There was a time in the history of air power that lighter-than-air aircraft held equal sway with heavier-than-air planes. Various hot air balloons were a crucial part of getting man’s feet off the ground, predating the first powered flight by hundreds of years. They evolved into dirigibles once suitable propulsion was discovered. While the speed and maneuverability of early airplanes made them better suited for short range, low-crew flights, airships were seen as the answer for carrying large numbers of passengers over a great distance. They were slower, but they had a certain grace and stability about them.

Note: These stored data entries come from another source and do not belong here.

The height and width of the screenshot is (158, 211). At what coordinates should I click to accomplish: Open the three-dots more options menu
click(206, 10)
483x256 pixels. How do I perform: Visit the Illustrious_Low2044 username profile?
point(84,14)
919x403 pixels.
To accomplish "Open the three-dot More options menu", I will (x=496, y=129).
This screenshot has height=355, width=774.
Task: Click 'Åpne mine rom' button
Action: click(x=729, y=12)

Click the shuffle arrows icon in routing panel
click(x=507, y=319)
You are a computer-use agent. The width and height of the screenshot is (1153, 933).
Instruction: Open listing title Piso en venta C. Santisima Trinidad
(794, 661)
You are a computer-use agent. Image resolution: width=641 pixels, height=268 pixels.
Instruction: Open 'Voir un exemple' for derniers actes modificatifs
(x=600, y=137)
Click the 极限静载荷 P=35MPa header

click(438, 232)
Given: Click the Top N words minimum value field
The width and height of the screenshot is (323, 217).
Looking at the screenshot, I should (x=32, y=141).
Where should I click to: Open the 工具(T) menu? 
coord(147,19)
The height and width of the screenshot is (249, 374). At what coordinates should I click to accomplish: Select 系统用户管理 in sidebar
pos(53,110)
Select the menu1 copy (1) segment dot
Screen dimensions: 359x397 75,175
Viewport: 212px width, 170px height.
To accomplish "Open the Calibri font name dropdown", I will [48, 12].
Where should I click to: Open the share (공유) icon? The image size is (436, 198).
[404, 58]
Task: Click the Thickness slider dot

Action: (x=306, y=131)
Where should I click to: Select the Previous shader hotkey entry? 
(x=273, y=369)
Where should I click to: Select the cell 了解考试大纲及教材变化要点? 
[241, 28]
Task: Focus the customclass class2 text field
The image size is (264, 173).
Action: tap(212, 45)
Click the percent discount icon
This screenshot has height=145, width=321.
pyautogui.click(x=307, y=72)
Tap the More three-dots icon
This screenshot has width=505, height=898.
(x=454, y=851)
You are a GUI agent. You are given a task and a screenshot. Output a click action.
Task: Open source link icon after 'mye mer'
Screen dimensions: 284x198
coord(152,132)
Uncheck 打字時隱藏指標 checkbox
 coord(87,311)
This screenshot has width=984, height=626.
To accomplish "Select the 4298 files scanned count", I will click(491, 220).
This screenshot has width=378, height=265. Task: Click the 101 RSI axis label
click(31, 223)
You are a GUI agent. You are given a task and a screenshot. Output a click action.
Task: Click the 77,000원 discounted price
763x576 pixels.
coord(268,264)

All that changed in 1937 when a spark, a whoosh, and a cry of “Oh, the humanity!” ended the era of the airship as a means of popular transport.Photo: Car and Driver
Vestiges of this bygone age still hover overhead, usually on the weekends at sporting events. Perhaps the biggest name in airships these days is one of the most grounded companies of all – none other than Goodyear Tires. Their famous blimps have provided aerial coverage for decades while serving as a mobile billboard for the company. Now they’re starting over with their first new airship in forty years, and this time it’s a genuine zeppelin.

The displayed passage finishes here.